Directive: Reproduce every line of the items below word for word, omitting the pictures.

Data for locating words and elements
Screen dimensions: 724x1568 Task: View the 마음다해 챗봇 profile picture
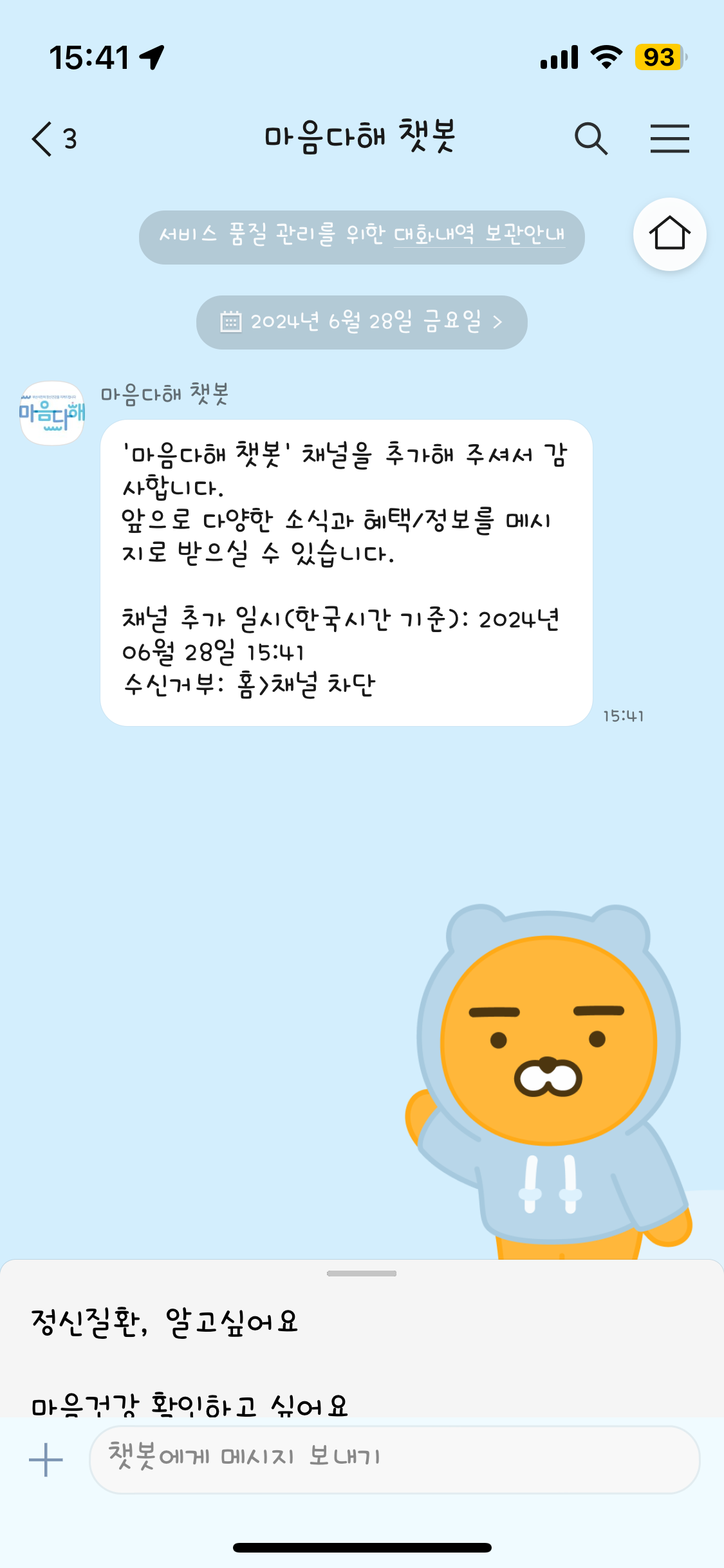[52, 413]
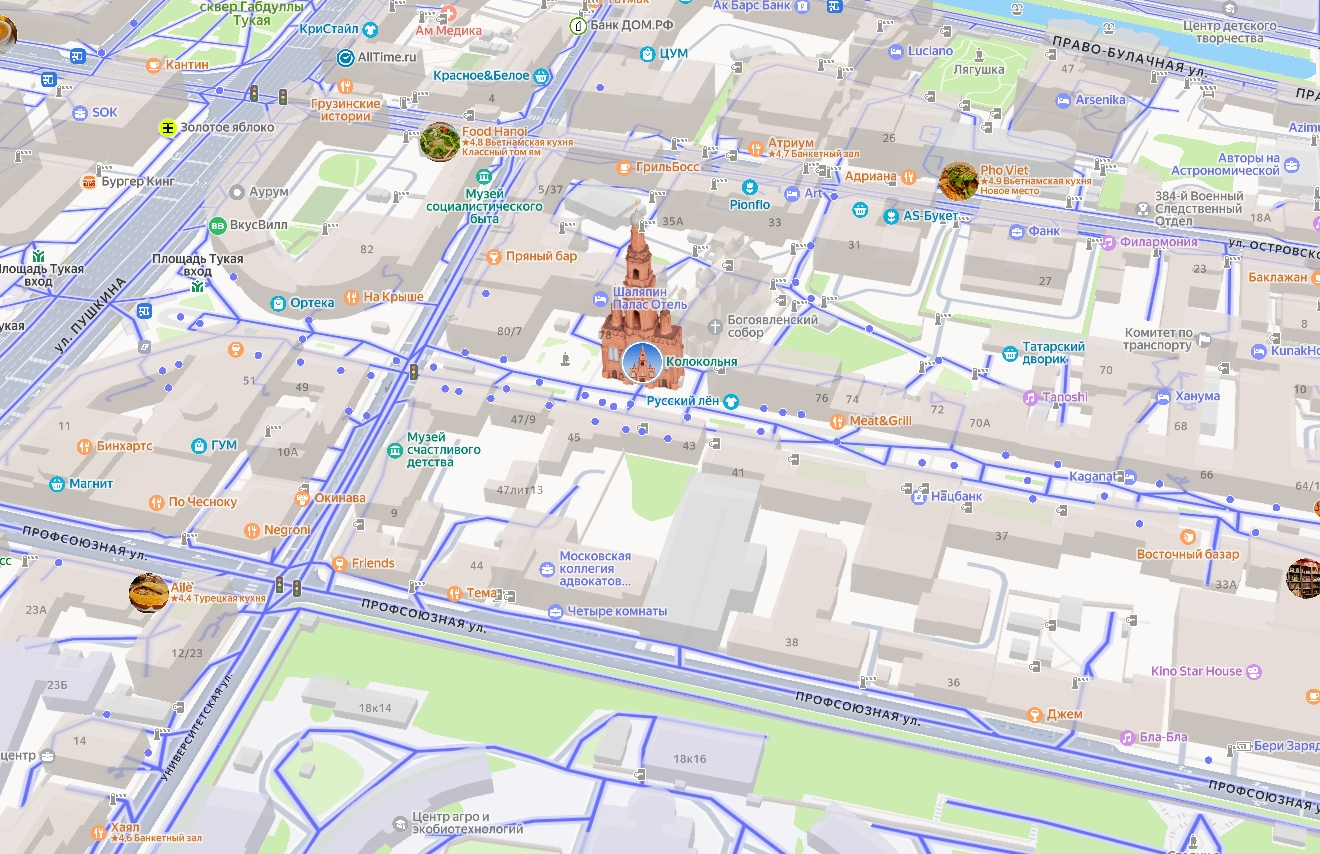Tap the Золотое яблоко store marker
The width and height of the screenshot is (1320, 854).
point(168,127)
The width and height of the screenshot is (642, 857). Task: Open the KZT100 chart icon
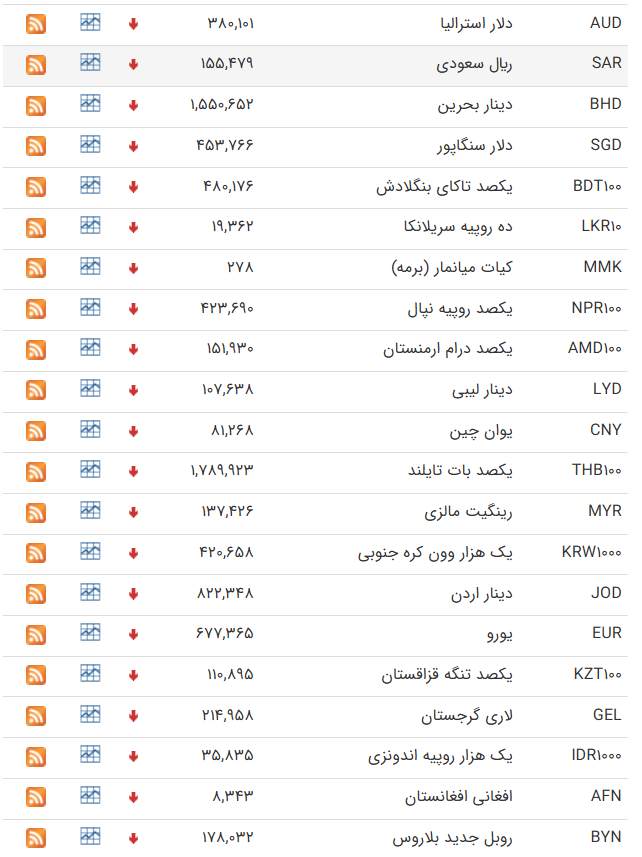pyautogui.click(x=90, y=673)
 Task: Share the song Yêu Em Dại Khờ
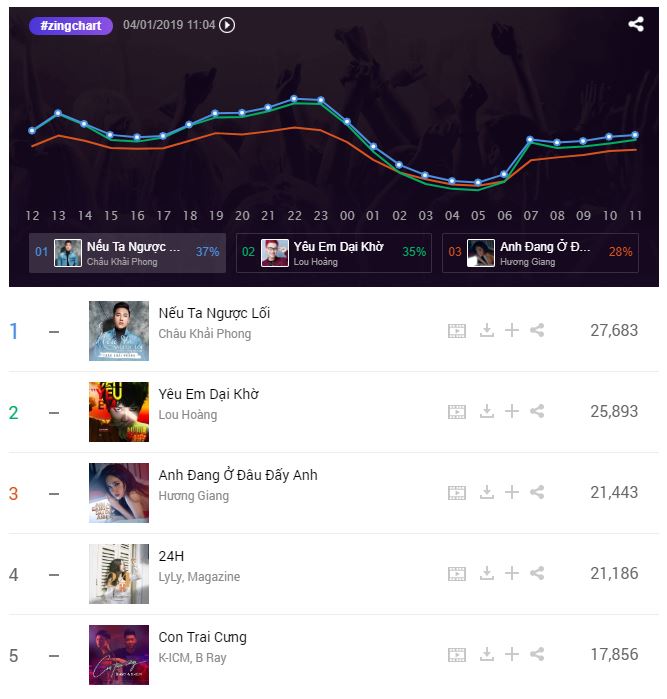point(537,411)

Answer for this exercise:
Screen dimensions: 724x1568 Task: View the 마음다해 챗봇 profile picture
[52, 413]
Tap the Золотое яблоко store marker
The width and height of the screenshot is (1320, 854).
point(168,127)
The width and height of the screenshot is (642, 857). Task: Open the KZT100 chart icon
pyautogui.click(x=90, y=673)
 Task: Share the song Yêu Em Dại Khờ
point(537,411)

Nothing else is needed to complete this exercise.